TASK DIRECTIONS
From the entries below, pull out each line where "agent" appears.
----- INFORMATION PROVIDED
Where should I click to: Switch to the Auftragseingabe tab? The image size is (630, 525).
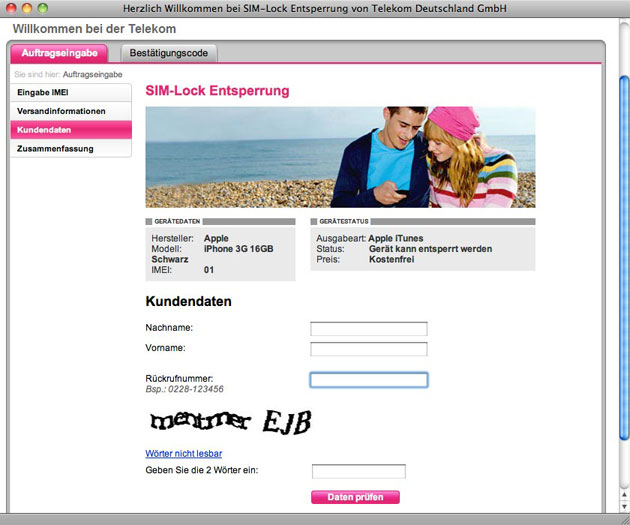click(59, 53)
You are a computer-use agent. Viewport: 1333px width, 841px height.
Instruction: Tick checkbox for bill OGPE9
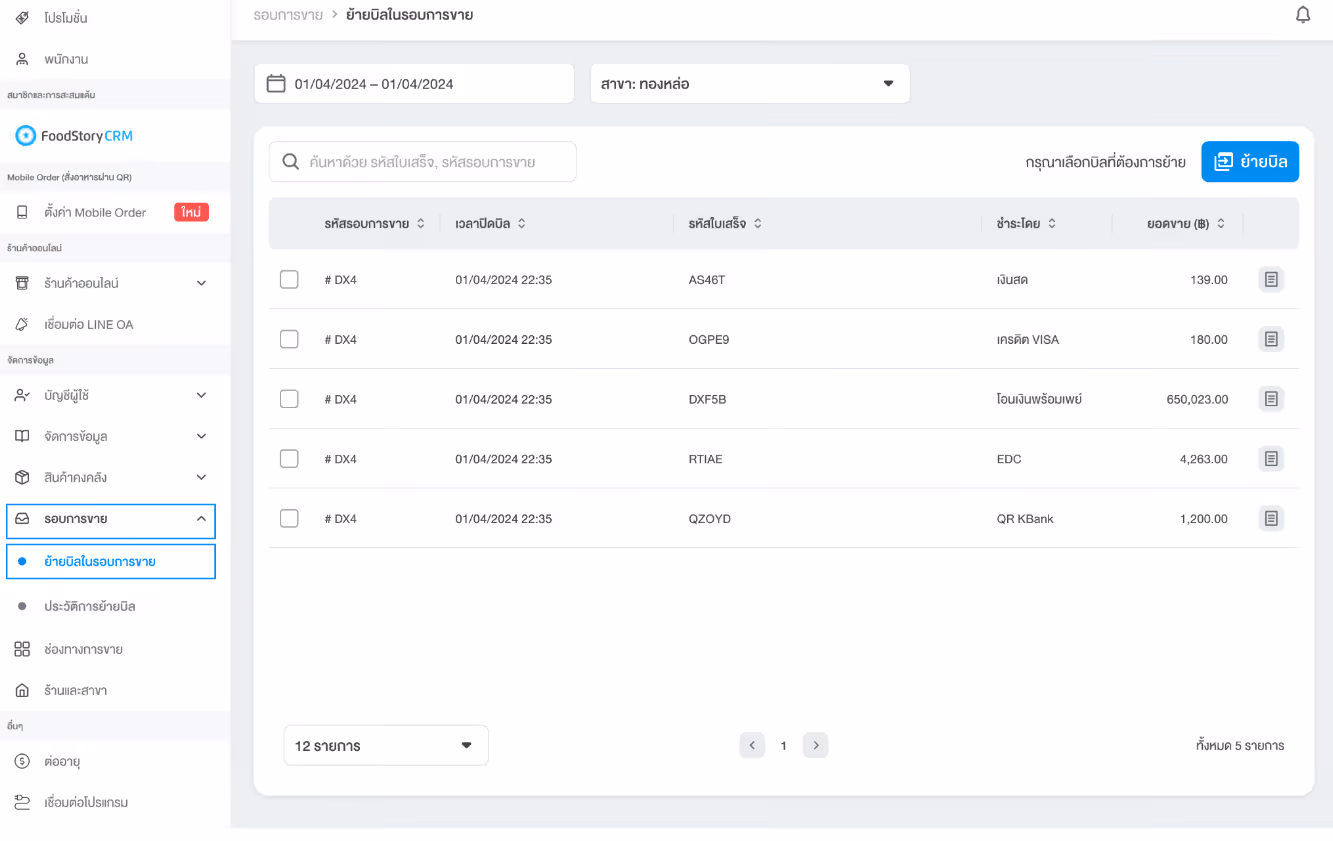[x=289, y=340]
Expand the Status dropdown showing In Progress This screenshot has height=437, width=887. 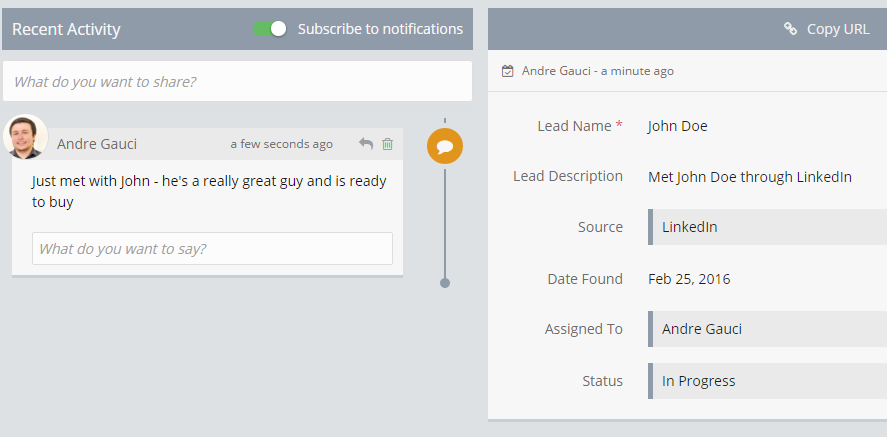(x=767, y=381)
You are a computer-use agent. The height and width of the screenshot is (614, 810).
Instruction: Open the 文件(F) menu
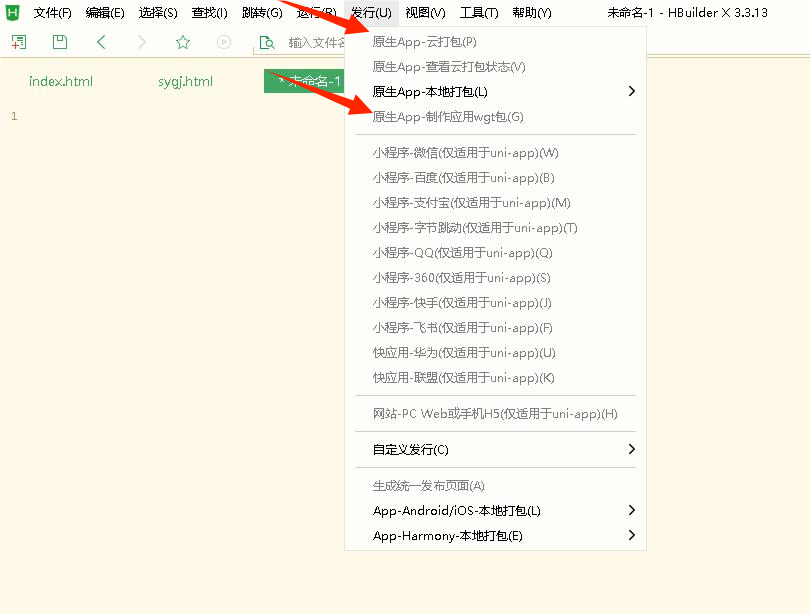[x=52, y=13]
----------
ANSWER SPACE
You are a computer-use agent. Viewport: 1333px width, 841px height.
You are a computer-use agent. The height and width of the screenshot is (614, 810).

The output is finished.